La corte di MantovaModifica

All'età di 16 anni sposò Francesco II Gonzaga, Marchese di Mantova. Portò come sua dote la somma di 3.000 ducati, oltre a preziosi gioielli, piatti, e un servizio d'argento.[9] Prima del magnifico banchetto seguì la cerimonia di nozze, Isabella guidò attraverso le principali vie di Ferrara in sella a un cavallo avvolto in gemme e oro.[10] Fece il suo ingresso a Mantova nel febbraio 1490 su un carro con al seguito quattordici bauli ripieni della sua dote e dipinti dal pittore ferrarese Ercole de' Roberti.[11] Nel 1493 nacque la primogenita Eleonora che infastidì Isabella, mentre nel 1500 nacque il figlio maschio Federico, che divenne amatissimo.[12]

I coniugi furono patroni di Ludovico Ariosto mentre questi stava scrivendo l'Orlando Furioso ed entrambi furono molto influenzati da Baldassare Castiglione, autore de Il Cortigiano, un modello di decoro aristocratico per duecento anni. Ospitò presso la sua corte anche il poeta Matteo Bandello. Fu su suo suggerimento che Giulio Romano venne convocato a Mantova per ampliare il castello ed altri edifici. Sotto gli auspici di Isabella la corte di Mantova divenne una delle più acculturate d'Europa. Tra i tanti importanti artisti, scrittori, pensatori e musicisti che vi giunsero ci furono Raffaello Sanzio, Andrea Mantegna, e i compositori Bartolomeo Tromboncino e Marchetto Cara. Isabella venne ritratta due volte da Tiziano, e il disegno di Leonardo da Vinci che la ritrae (preparatorio per un dipinto ad olio scomparso ed attribuito al maestro, poi ritrovato in un caveau di una banca svizzera il 10 febbraio 2015[13]) e che eseguì a Mantova nel 1499, è esposto al Louvre.

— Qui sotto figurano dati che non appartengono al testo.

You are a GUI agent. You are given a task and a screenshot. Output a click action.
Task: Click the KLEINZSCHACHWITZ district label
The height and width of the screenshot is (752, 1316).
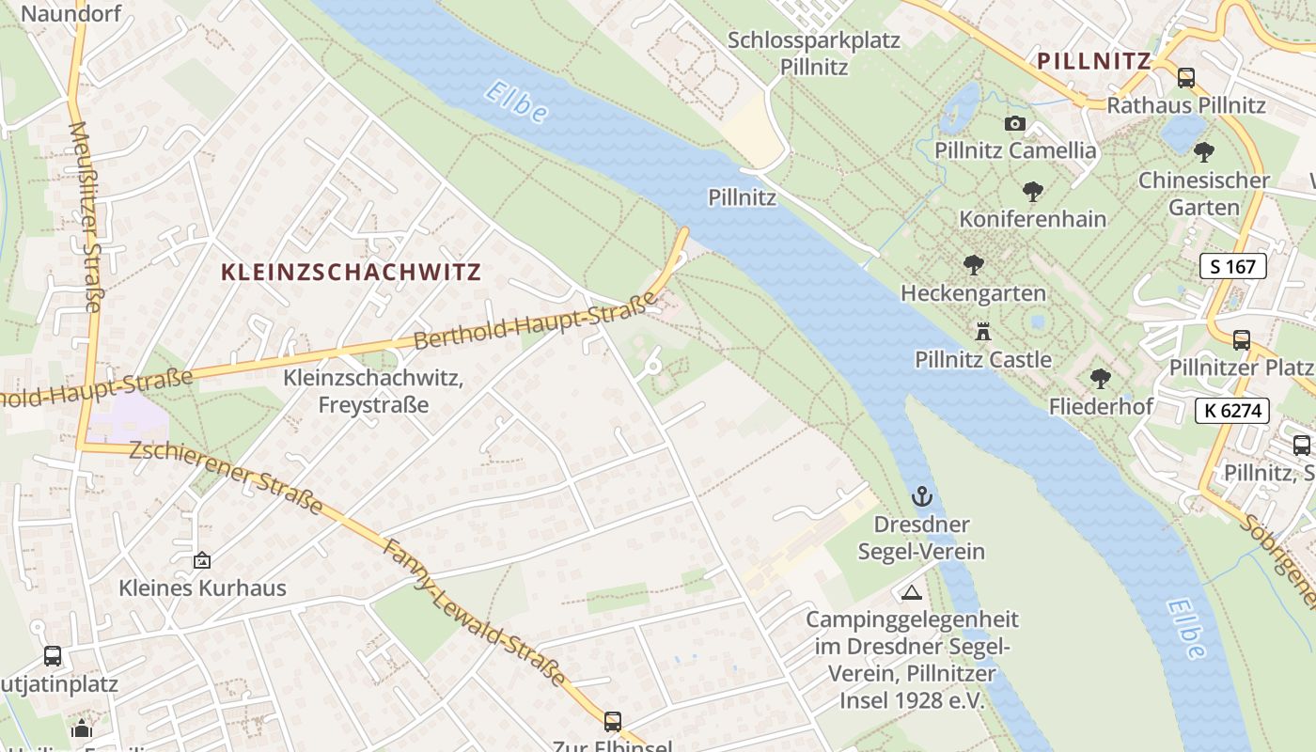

Fu ella stessa una brillante musicista, e riteneva gli strumenti a corda, come il liuto, superiori ai fiati, che lei associava al vizio e al conflitto; considerava inoltre la poesia incompleta finché non veniva trasposta in musica, e cercò i più abili compositori dell'epoca per tale "completamento".

Si dedicò al gioco degli scacchi tanto che il grande matematico rinascimentale Luca Pacioli (1445c.-1517c.), nel 1499 avendo il re di Francia Luigi XII conquistato il ducato di Milano ed essendo lo stesso Pacioli in compagnia di Leonardo da Vinci fuggito e riparato a Mantova, scrisse e le dedicò il manoscritto De ludo schacorum, detto "Schifanoia", opera per secoli ritenuta persa e solo nel 2006 ritrovata presso la biblioteca Coronini Cronberg di Gorizia dal bibliologo Duilio Contin.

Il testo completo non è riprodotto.